BRIEF
Take the line containing "Given: Click the Manitoba GST 5% rate" and every line after it to the end of the records, and copy them exactly, leaving out pictures.

GIVEN INFORMATION
= Beginning of Section =
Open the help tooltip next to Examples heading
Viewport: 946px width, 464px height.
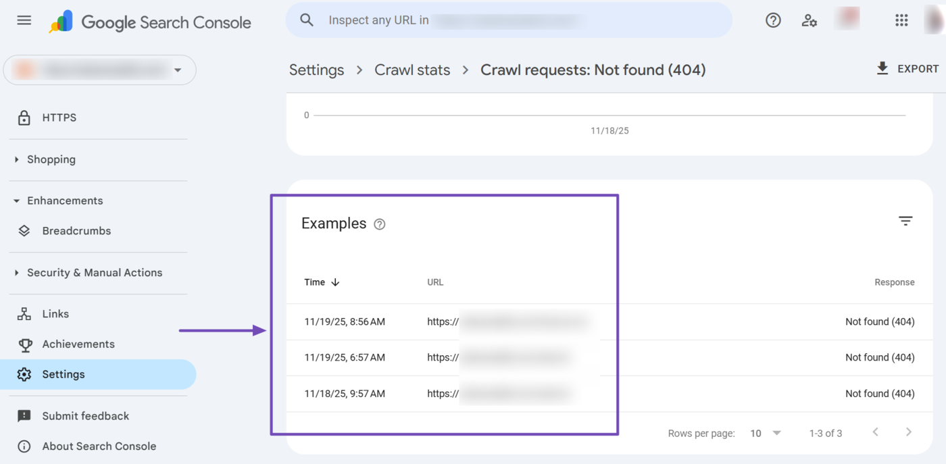379,224

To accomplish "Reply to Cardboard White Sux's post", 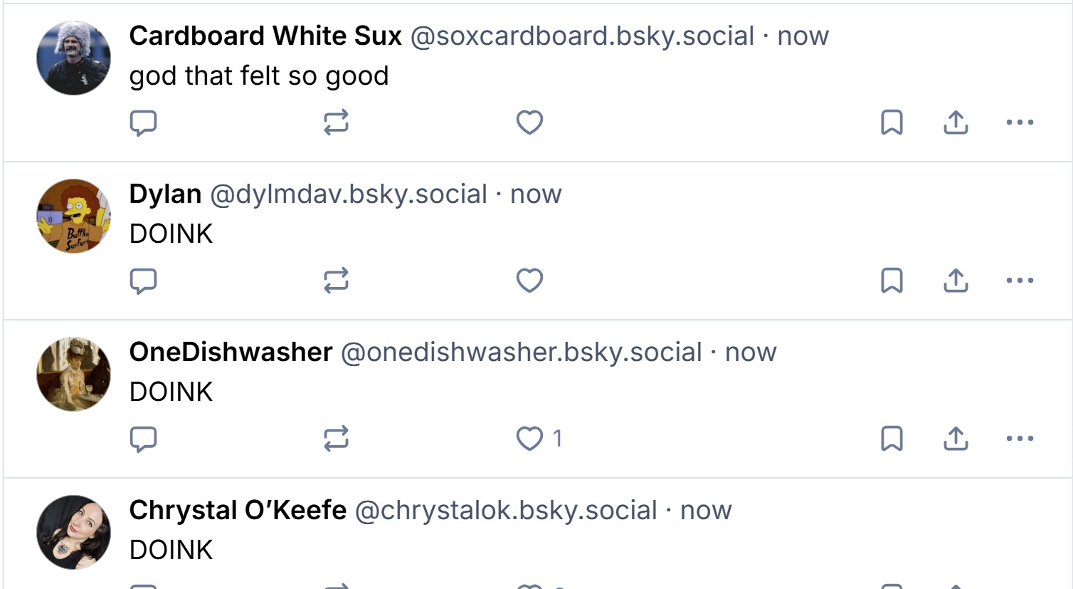I will [x=143, y=123].
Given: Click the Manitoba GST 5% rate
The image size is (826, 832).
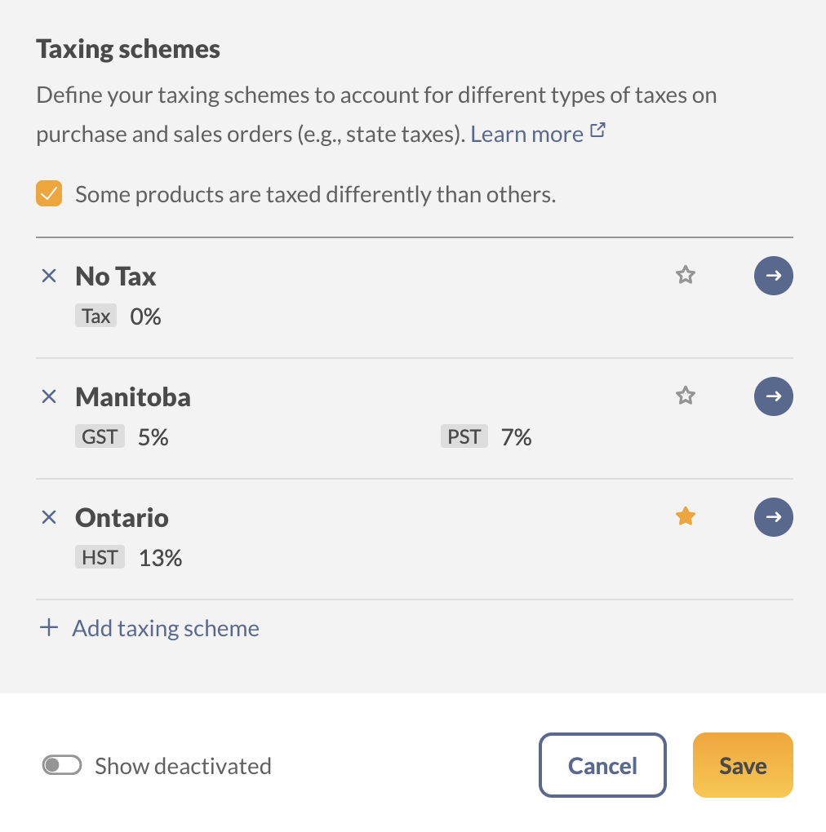Looking at the screenshot, I should pos(153,437).
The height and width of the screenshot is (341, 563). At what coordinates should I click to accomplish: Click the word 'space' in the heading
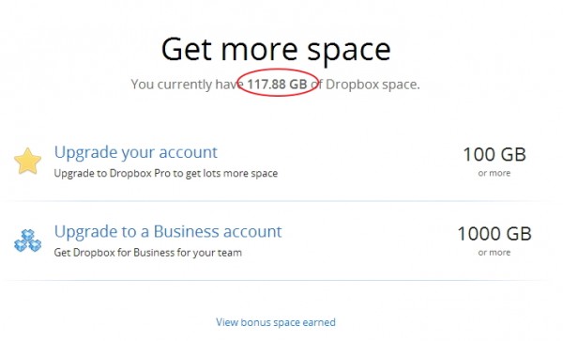[349, 52]
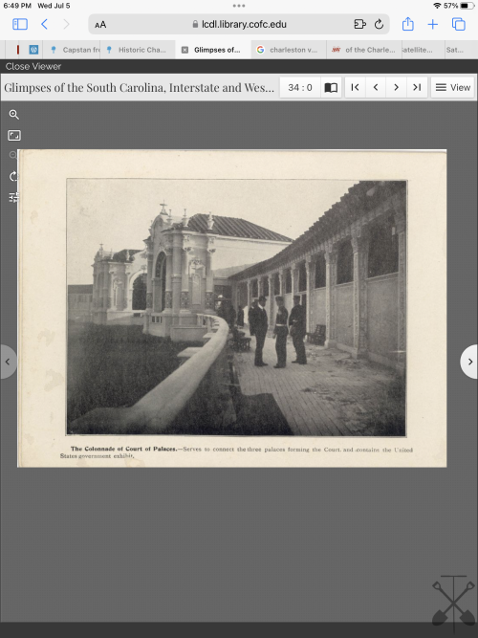Go to next page in toolbar

(x=396, y=87)
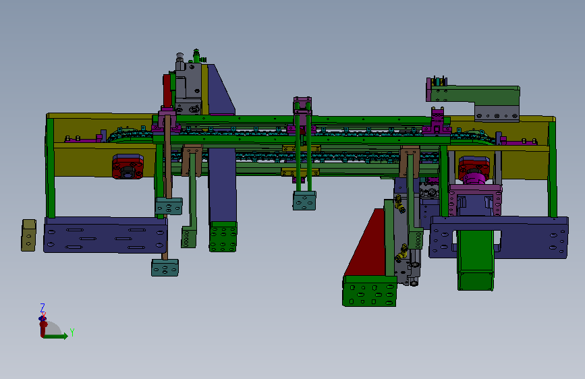Select red bearing housing on left yellow panel
585x379 pixels.
128,167
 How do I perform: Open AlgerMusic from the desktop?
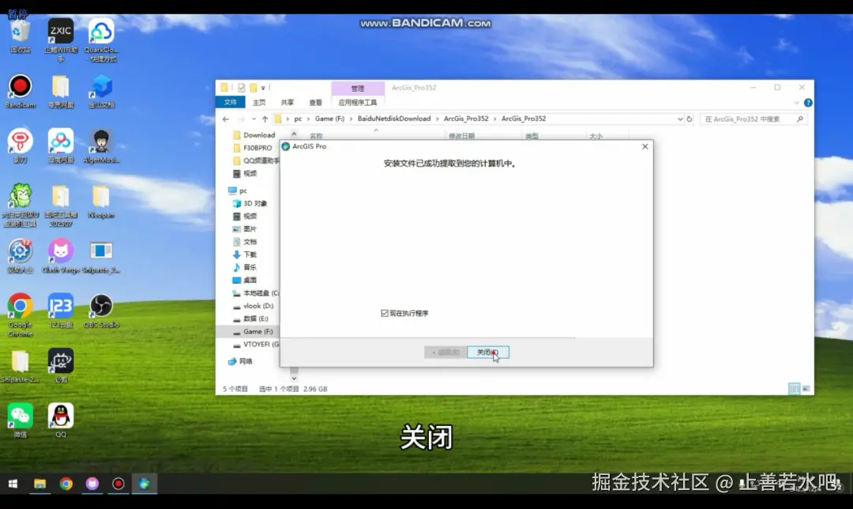coord(101,142)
= End of Section =
WRITTEN RESPONSE
Given: Click the Manitoba GST 5% rate
The image size is (826, 832).
Looking at the screenshot, I should pos(153,437).
The height and width of the screenshot is (341, 563). At what coordinates should I click to accomplish: Click the word 'space' in the heading
[349, 52]
Go to next page in toolbar

(x=396, y=87)
Select red bearing housing on left yellow panel
585x379 pixels.
128,167
 How do I perform: Open AlgerMusic from the desktop?
coord(101,142)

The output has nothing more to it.